His Dad was a guitarist and taught him the instrument in his early childhood and Stephen went onto learning to play classical guitar during his teens.
“My parents bought me my first camera as a Christmas present when they saw how much I was enjoying photography at school. It was a USSR built 35mm film camera called the Zenit E that my Mom found at McBain Camera store in Edmonton.”
Other than taking photography classes in junior and senior high school, I’m primarily self-taught.
Stephen used Photoshop for many years when it was really the only choice for digital photography and he admits it is certainly very capable even today but he tell us that today there are other choices that offer as much and in some cases more capability so it is no longer the only choice that digital photographers have at their disposal.
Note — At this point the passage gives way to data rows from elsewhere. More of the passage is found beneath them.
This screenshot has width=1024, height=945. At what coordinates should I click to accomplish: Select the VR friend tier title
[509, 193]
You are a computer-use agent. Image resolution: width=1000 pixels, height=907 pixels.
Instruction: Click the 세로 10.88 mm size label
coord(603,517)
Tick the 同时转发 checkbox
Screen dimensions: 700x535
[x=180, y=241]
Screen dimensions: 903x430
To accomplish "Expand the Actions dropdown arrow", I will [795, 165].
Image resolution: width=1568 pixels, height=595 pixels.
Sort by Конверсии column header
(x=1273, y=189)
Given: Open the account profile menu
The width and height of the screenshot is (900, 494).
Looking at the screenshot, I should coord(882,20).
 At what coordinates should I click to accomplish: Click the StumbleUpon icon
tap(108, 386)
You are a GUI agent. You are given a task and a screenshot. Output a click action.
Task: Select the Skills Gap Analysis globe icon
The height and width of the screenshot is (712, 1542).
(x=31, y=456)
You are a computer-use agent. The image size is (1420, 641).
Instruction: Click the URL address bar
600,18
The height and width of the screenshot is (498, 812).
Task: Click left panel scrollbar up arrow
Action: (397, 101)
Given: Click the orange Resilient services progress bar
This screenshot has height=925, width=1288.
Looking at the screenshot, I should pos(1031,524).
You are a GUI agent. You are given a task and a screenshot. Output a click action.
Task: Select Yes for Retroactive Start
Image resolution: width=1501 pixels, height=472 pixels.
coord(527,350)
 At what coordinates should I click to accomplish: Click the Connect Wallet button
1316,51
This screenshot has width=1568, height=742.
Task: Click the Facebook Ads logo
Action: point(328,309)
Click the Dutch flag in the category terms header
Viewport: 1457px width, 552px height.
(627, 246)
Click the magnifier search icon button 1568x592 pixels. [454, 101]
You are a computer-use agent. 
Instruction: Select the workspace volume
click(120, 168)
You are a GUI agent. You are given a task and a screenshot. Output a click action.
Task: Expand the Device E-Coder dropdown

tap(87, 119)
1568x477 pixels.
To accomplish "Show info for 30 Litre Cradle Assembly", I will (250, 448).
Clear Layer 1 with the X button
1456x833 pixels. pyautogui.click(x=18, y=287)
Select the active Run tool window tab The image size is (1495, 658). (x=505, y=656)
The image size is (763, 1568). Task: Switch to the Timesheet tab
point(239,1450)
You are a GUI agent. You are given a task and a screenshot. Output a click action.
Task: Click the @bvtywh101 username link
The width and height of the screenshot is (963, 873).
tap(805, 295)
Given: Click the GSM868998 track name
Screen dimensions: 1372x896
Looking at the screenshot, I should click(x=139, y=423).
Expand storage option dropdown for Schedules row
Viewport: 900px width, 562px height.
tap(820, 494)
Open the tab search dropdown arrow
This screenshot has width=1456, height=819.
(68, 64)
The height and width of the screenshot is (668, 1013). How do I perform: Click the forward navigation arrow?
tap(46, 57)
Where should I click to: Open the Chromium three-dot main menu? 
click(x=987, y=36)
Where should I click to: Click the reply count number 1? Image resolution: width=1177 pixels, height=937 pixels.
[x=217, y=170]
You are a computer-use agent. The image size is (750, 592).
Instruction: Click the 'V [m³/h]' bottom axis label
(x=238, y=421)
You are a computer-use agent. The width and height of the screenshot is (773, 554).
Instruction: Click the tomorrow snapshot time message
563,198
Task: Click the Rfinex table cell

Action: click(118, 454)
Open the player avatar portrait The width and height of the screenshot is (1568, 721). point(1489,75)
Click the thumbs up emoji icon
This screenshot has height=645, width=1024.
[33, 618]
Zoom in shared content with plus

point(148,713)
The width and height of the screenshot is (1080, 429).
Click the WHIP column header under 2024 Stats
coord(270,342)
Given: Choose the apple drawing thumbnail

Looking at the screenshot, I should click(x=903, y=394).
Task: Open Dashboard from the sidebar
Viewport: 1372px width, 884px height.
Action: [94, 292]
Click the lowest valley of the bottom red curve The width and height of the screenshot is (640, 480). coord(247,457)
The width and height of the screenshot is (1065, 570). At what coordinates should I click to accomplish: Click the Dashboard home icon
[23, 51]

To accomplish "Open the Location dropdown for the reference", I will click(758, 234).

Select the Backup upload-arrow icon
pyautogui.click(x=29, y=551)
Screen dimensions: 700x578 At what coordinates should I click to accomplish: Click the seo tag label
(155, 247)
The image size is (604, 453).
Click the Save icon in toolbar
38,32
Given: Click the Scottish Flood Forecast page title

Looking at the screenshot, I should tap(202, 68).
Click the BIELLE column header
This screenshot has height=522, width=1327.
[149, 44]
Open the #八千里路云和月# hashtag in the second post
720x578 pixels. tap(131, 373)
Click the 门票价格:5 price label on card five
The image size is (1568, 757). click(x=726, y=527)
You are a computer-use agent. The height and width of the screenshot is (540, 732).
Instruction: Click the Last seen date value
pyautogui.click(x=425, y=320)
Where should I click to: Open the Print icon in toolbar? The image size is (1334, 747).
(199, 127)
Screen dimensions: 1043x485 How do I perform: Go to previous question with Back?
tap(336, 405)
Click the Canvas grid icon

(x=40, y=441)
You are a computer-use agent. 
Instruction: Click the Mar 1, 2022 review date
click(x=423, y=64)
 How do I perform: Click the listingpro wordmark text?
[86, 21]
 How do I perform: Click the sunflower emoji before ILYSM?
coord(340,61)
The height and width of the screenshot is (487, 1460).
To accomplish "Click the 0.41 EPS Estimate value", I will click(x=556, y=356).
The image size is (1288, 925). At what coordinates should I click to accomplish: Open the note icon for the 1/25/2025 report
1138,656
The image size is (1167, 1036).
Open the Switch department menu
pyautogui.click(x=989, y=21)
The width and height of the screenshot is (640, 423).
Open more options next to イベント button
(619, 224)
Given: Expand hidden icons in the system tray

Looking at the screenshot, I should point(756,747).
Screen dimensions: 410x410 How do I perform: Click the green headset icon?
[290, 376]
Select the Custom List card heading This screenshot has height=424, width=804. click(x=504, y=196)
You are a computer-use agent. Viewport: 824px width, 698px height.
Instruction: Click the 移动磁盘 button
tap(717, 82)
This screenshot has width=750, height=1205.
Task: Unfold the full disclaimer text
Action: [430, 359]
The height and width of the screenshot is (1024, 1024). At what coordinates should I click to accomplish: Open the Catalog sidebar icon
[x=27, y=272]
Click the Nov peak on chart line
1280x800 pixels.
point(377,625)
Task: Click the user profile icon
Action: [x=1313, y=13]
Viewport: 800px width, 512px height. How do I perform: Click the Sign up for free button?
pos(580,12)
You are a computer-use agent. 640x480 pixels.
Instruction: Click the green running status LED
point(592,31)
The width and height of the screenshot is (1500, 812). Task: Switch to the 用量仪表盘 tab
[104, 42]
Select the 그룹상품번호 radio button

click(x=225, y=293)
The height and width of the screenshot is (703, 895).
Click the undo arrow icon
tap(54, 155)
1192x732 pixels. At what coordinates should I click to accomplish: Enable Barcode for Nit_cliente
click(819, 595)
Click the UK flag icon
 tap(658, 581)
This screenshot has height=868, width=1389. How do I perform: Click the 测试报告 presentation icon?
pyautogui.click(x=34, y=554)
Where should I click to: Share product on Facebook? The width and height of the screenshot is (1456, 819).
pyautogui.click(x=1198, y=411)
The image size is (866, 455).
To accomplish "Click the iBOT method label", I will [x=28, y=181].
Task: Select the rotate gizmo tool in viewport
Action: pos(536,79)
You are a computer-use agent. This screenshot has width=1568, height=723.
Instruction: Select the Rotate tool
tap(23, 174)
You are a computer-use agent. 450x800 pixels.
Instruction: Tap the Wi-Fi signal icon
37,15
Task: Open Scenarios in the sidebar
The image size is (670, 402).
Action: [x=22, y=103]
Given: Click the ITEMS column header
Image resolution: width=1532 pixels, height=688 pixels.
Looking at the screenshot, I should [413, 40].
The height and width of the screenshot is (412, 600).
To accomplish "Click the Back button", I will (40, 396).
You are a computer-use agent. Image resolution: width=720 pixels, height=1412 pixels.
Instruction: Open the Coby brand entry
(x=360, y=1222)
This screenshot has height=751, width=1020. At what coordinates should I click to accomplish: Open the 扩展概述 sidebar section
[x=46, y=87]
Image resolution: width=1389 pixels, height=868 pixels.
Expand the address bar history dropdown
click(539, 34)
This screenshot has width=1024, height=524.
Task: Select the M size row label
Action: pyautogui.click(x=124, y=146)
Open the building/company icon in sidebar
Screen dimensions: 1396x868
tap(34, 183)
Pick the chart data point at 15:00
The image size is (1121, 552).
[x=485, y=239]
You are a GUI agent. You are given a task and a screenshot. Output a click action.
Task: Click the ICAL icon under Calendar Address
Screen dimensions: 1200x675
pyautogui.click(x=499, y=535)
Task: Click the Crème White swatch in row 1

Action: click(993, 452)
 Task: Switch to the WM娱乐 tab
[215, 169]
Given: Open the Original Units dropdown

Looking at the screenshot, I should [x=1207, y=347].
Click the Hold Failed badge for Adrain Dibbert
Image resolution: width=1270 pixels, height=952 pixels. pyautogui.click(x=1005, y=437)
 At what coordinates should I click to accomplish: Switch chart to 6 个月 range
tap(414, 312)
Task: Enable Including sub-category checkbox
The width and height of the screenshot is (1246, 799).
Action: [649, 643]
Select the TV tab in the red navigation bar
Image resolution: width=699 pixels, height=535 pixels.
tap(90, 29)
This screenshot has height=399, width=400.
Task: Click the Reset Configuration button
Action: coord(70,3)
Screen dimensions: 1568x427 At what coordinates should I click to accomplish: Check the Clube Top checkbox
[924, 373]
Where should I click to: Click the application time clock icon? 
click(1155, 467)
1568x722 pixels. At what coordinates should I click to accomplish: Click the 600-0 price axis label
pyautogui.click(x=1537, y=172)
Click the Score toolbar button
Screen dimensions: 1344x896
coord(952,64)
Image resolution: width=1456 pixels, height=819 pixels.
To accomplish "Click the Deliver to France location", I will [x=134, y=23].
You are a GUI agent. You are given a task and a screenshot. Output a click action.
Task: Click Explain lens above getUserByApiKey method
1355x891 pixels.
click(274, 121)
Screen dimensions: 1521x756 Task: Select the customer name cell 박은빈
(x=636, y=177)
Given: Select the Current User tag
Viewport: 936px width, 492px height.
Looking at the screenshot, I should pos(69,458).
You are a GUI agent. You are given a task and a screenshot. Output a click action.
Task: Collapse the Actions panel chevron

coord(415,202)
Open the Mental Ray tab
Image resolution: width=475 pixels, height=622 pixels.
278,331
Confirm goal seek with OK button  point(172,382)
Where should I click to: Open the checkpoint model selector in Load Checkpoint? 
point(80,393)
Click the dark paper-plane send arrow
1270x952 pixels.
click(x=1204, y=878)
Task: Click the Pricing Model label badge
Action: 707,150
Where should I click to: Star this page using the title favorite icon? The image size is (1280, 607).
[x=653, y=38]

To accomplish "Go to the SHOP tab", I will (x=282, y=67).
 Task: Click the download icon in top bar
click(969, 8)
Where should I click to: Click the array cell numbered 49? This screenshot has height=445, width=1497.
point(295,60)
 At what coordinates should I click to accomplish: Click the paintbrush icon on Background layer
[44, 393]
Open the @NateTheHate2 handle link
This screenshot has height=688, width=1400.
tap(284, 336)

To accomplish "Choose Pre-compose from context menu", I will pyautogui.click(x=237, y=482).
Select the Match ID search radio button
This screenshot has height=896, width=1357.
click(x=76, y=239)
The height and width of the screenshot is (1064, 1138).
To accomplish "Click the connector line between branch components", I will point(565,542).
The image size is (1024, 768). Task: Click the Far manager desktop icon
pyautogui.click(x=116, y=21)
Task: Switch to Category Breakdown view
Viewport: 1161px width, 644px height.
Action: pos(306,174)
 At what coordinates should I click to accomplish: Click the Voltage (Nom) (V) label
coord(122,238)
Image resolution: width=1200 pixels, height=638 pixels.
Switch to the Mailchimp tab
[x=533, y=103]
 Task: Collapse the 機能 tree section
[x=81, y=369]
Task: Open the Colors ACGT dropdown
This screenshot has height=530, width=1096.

“My belief is to use the tools to the advantage for which they are designed and in a manner that streamlines one’s photographic workflow to achieve the highest quality image. If that includes Photoshop then certainly include Photoshop in your workflow. I still have a version of Photoshop 5 that I’ll use on occasion but I primarily use other software products (DxO, Affinity Photo, Helicon Focus, Aurora HDR and Lightroom) that I combine in my workflow to provide me with the capabilities I need to create my photographs. In the end, I believe that software is like any tool, it requires a commitment to learning it and become an adept user and is valuable if it contributes to the outcomes you are seeking in your photography.”
Stephen has a humble nature and when asked what his most proud of in his photographic journey he said the best way to answer is that he is proud of his technical skills with both film and digital photography, he also uses his woodworking skills to create solid wood frames that augment the display of his photographs and the photographic vision that he has honed over the years, as well as the ability to translate that vision into his work photographs – especially his most recent flower photographs.
He continues his pursue to photograph flowers, pushing the boundaries by getting closer in and seeking more abstraction in hid flower photographs.